Der Rechtsphilosoph Alexander Somek hat zur aktuellen Semesterfrage der Universität Wien der Community die Frage "Ist die 'illiberale' Demokratie die 'echte' Demokratie?" gestellt. Zahlreiche User reagierten darauf und diskutierten bereits im Forum mit Alexander Somek. Einen Auszug der Diskussion im Forum sowie ausführliche Antworten des Wissenschafters auf weitere Fragen können Sie hier und im ursprünglichen Artikelforum lesen:

Alexander Somek: Schon aufgrund meiner recht eingeschränkten sprachlichen Kompetenz kann ich zu den Haltungen der ungarischen Bevölkerung zu Orbán nichts sagen. Doch dürfen wir auf zwei Dinge aus der Freud'schen Massenpsychologie nicht vergessen, wenn wir es mit starken Führungspersönlichkeiten zu tun haben: die Identifizierung und damit emotionale Bindung an den "Führer" – das soll kein Vergleich zu Hitler sein, sondern nur die Rolle bezeichnen – und die lustvolle Befreiung von Hemmungen und das Gefühl gesteigerter Macht, das damit einhergeht. Ich selbst gehe selten auf Demos oder zu Wahlversammlungen. Aber ich kann mich gut daran erinnern, dass ich, als ich 1988 in Cambridge, Massachusetts, USA, an einer Wahlversammlung von Jesse Jackson teilnahm, von all diesen Emotionen erfasst wurde: Mit Jackson konnte ich mich identifizieren, und die Verschmelzung mit der jubelnden Masse erzeugte ein wunderbar ekstatisches Gefühl von Macht. Ja, da ist Libido im Spiel.

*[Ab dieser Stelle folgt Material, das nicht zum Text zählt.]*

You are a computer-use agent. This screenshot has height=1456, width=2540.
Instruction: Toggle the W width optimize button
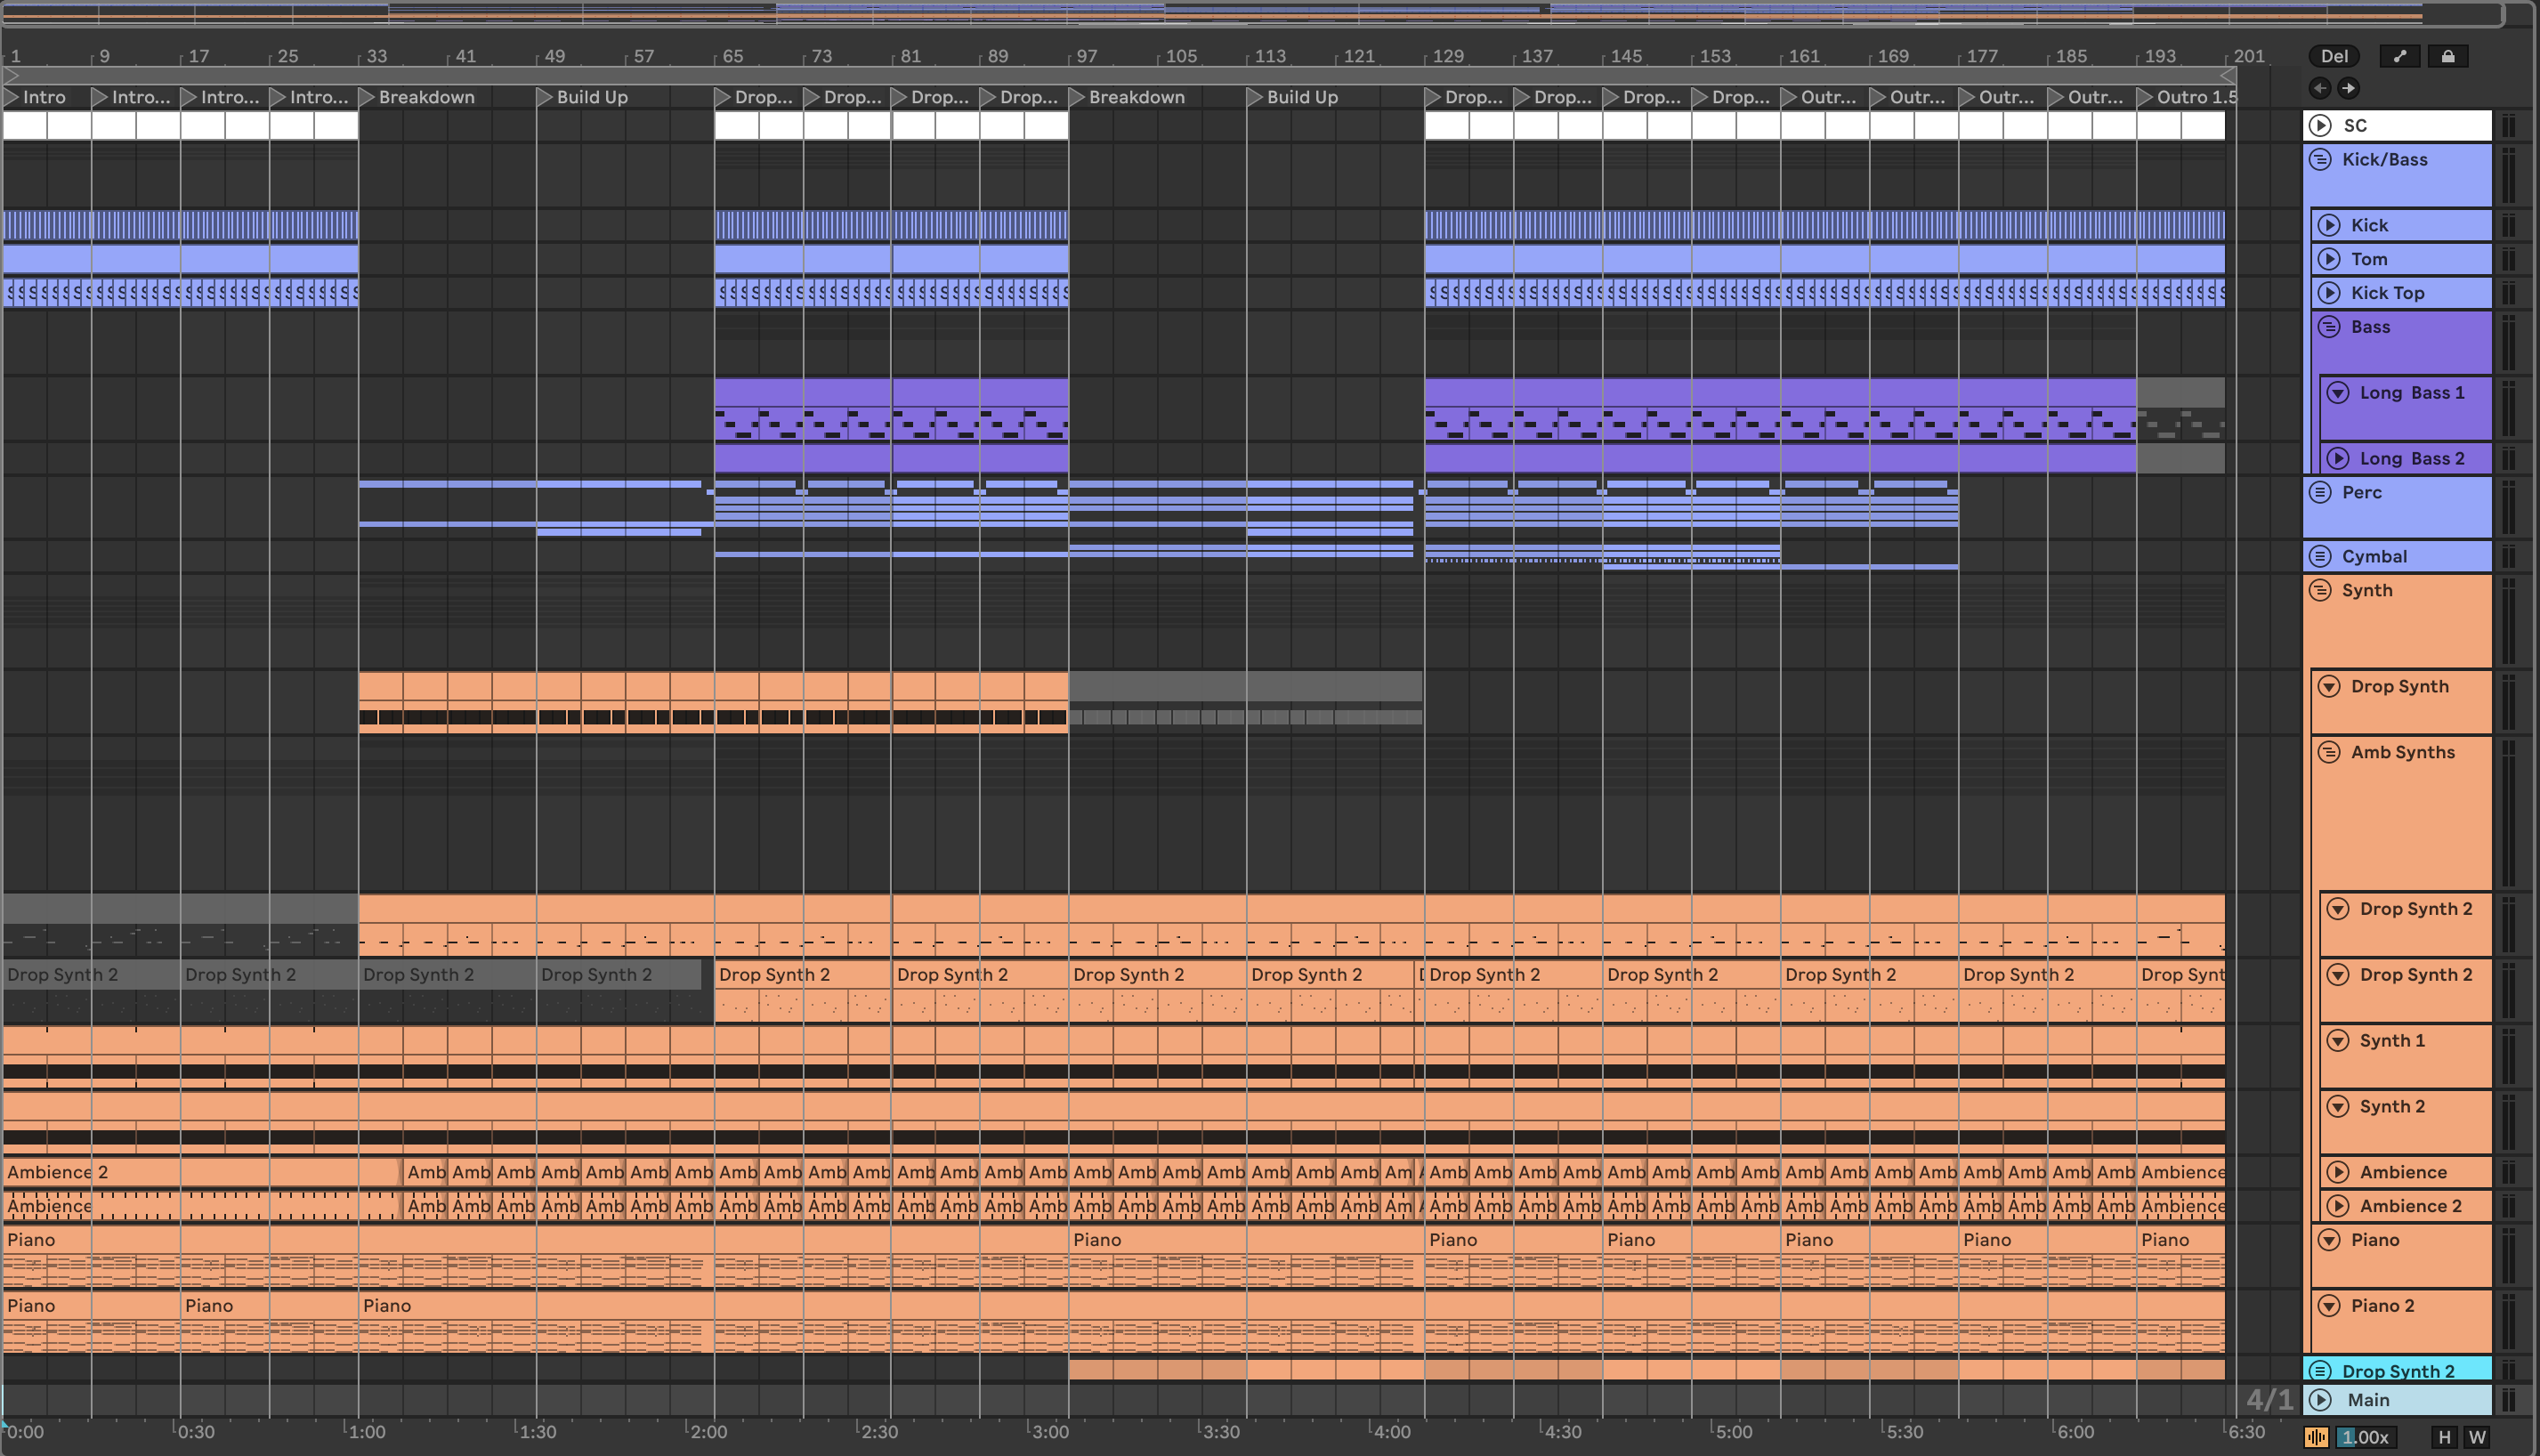pyautogui.click(x=2477, y=1437)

Die Liebe für Kreisky, die manche Österreicherinnen und Österreicher empfanden – ich selbst gehörte und gehöre bis heute dazu –, war viel sublimierter. Die Liebe zum Vater, der dafür sorgte, dass es uns gut ging, das war eine sehr österreichische Liebe zum aufgeklärten Herrscher, der uns zur Vernunft anhielt. Es war nicht die Liebe zu einem Führer, der es uns ermöglichte, unsere unmoralischen Neigungen auszuleben. Der Unterschied ist emotional interessant, leider bin ich kein Psychoanalytiker, ich würde ihn gern besser verstehen.

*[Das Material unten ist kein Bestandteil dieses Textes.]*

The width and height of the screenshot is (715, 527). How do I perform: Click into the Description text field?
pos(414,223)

Alexander Somek: In der Allgemeinen Erklärung der Menschenrechte von 1948 werden Grundpflichten erwähnt. Das ist eine wichtige Erinnerung daran, dass die Menschenrechte eine Gesellschaft voraussetzen, die sich als ein solidarischer Verband versteht, in dem jede Person für jede andere eintritt, wenn sie Unterstützung braucht. Die große Frage, die sich einer solchen Gesellschaft stellt, ist die, wie die Verantwortung im Verhältnis von Gemeinschaft und Einzelnem aufzuteilen ist. Soll sich jede Person selbst um ihre Krankenversicherung kümmern? Soll sich jeder selbst seine Ausbildung auf dem freien Markt kaufen müssen? Würden wir uns dafür entscheiden, hätten wir eine nicht unerhebliche Gruppe von Menschen, die weder über Krankenversicherung noch über Bildung verfügen. Ein solches Ergebnis wäre aber mit den Menschenrechten unvereinbar.

Es ist also die solidarische Pflicht aller, gemeinsame Anstrengungen zu unternehmen, damit eine soziale Krankenversicherung und ein zugängliches Bildungssystem möglich sind. Der Appell an die "individuelle Verantwortung" der anderen kann, wie der Soziologe Max Weber schon einmal festgestellt hat, leicht zum Vorwand dienen, sich aus der sozialen Verantwortung für andere zu stehlen. Ich will damit nicht behaupten, dass das immer der Fall ist. Individuelle Verantwortung muss auch sein. Wer Zugang zu einem öffentlichen Bildungssystem hat, der soll sich gefälligst anstrengen. Zumindest glaubt das der Professor in mir.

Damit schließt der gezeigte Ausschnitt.